The ancient practices are being taught in the hope that people who are proud of their culture will also protect the environment that fostered it.
Festival organiser Saina Jeffrey, from the World Wildlife Fund, said there was an urgent need to promote culture because it was at risk.
“The rapid infrastructure development within the region may have caused some differences and also distractions to preserving their culture,” she said.
“If we educate the people, the local communities, to protect and preserve their environment, indirectly they preserve their culture as well, because the environment is where their culture is derived from.”
The festival is a rare chance for performers from so-called Sing-Sing groups to see each other’s traditional dances and costumes, because travel in this remote region is still difficult and most people cannot afford to go far from their homes.
Group leader Ara Kowo travelled by boat, bus and foot to bring school students and community elders from his village to the mountains.
“It’s about two days, from the coast, right on the coast,” he said.
“I feel very proud because this is a culture from the beach, from the coast, coming to the show here so that the highlanders will know my culture, and also I’m very interested to see their culture.”
Another reason why many of the older dancers have come is their fear the young people of their villages are losing touch with their culture.
“Today is a modern technology coming in and new things are taking place, so I don’t want to lose my culture, I really want to maintain my culture,” Kowo said.
There are signs the initiative is working, or at least that it is becoming popular.
There were 27 Sing-Sing groups at this year’s festival, while there were only seven when it started five years ago.
The event’s popularity is increasing, and so is the pace of development, particularly of infrastructure like roads.
Oil was discovered near Lake Kutubu 30 years ago and Kutubu became the PNG’s first commercial oilfield.
Now natural gas is also being extracted and a major gas pipeline runs through the area.
Norman Ba’abi is the chairman of the Lake Kutubu Special Purpose Authority, which manages royalties for local people.
“There are times when I sit down and I say, ‘I wish there was no road and I wish there was no oil,’ because the negative impact it has on the people is far greater than the positive impact,” he said.
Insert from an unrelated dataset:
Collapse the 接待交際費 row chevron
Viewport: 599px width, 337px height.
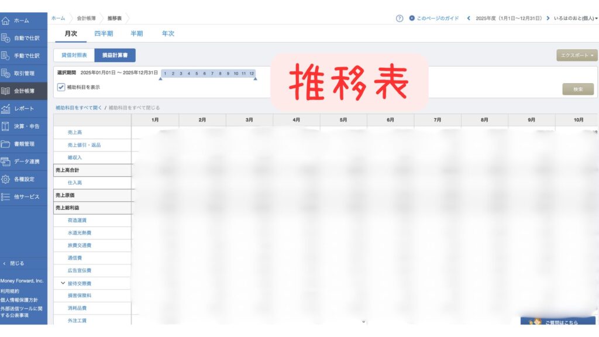tap(63, 283)
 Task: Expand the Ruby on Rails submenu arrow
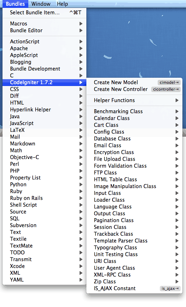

The oil and gas companies Oil Search and ExxonMobil are the festival’s major sponsors.
Some local people, like Norman Ba’abi, want to develop industries like tourism, to prepare for when the oil and gas run out.
“Once the oil and gas is gone, that’s the end of the cash income,” he said. “Tourism is sustainable.”
At the moment, tourism is negligible, despite the area’s obvious natural attractions.
Lake Kutubu itself is one of the country’s largest, home to unique wildlife and unusual ossuary sites, where the corpses of local people are left on cliff ledges by the water.
It will be the oil and gas industries that continue to build infrastructure, which in time might serve tourists.
Many local people are hoping the impacts of development and increased migration to the area will not ruin what they could come to see.